**WHAT IS BEING ASKED:**
Output every one of the following lines verbatim, without any changes.

Entries for locating words and items
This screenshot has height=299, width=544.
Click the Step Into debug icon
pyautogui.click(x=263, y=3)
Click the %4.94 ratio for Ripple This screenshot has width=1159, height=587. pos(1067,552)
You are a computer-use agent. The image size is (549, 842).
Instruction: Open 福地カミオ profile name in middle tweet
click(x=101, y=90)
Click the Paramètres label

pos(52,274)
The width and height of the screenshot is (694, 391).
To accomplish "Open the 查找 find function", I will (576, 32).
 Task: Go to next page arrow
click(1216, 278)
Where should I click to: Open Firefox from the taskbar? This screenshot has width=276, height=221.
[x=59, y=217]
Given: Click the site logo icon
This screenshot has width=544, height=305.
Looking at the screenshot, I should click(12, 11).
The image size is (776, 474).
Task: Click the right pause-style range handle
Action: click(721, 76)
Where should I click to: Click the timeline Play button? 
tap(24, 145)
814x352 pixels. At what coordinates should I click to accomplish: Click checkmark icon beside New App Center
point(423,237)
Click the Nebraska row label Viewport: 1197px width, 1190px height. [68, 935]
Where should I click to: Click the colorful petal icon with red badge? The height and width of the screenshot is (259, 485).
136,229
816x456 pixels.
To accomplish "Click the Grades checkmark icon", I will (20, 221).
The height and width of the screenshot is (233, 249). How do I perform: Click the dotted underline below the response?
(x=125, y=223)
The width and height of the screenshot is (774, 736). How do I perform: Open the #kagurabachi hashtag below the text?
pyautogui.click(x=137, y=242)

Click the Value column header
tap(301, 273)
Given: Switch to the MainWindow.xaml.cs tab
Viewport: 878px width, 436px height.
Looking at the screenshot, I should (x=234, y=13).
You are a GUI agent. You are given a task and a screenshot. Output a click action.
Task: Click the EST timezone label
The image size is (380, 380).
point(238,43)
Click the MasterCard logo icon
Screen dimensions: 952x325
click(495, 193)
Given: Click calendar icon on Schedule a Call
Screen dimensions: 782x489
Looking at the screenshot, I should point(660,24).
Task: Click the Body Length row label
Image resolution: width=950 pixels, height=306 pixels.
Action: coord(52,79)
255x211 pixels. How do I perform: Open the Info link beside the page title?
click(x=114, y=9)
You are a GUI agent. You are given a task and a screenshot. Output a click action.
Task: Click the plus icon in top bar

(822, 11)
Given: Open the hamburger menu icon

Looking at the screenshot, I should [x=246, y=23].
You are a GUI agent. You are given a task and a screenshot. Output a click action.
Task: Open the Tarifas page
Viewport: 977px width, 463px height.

**TASK ANSWER:**
This screenshot has height=299, width=544.
Click the Step Into debug icon
pyautogui.click(x=263, y=3)
Click the %4.94 ratio for Ripple This screenshot has width=1159, height=587. pos(1067,552)
You are a computer-use agent. The image size is (549, 842).
Instruction: Open 福地カミオ profile name in middle tweet
click(x=101, y=90)
Click the Paramètres label

pos(52,274)
The width and height of the screenshot is (694, 391).
To accomplish "Open the 查找 find function", I will (576, 32).
 Task: Go to next page arrow
click(1216, 278)
Where should I click to: Open Firefox from the taskbar? This screenshot has width=276, height=221.
[x=59, y=217]
Given: Click the site logo icon
This screenshot has width=544, height=305.
Looking at the screenshot, I should click(12, 11).
The image size is (776, 474).
Task: Click the right pause-style range handle
Action: click(721, 76)
Where should I click to: Click the timeline Play button? 
tap(24, 145)
814x352 pixels. At what coordinates should I click to accomplish: Click checkmark icon beside New App Center
point(423,237)
Click the Nebraska row label Viewport: 1197px width, 1190px height. [68, 935]
Where should I click to: Click the colorful petal icon with red badge? The height and width of the screenshot is (259, 485).
136,229
816x456 pixels.
To accomplish "Click the Grades checkmark icon", I will (20, 221).
The height and width of the screenshot is (233, 249). How do I perform: Click the dotted underline below the response?
(x=125, y=223)
The width and height of the screenshot is (774, 736). How do I perform: Open the #kagurabachi hashtag below the text?
pyautogui.click(x=137, y=242)

Click the Value column header
tap(301, 273)
Given: Switch to the MainWindow.xaml.cs tab
Viewport: 878px width, 436px height.
Looking at the screenshot, I should (x=234, y=13).
You are a GUI agent. You are given a task and a screenshot. Output a click action.
Task: Click the EST timezone label
The image size is (380, 380).
point(238,43)
Click the MasterCard logo icon
Screen dimensions: 952x325
click(495, 193)
Given: Click calendar icon on Schedule a Call
Screen dimensions: 782x489
Looking at the screenshot, I should point(660,24).
Task: Click the Body Length row label
Image resolution: width=950 pixels, height=306 pixels.
Action: coord(52,79)
255x211 pixels. How do I perform: Open the Info link beside the page title?
click(x=114, y=9)
You are a GUI agent. You are given a task and a screenshot. Output a click action.
Task: Click the plus icon in top bar

(822, 11)
Given: Open the hamburger menu icon

Looking at the screenshot, I should [x=246, y=23].
You are a GUI agent. You are given a task and a screenshot. Output a click action.
Task: Open the Tarifas page
Viewport: 977px width, 463px height.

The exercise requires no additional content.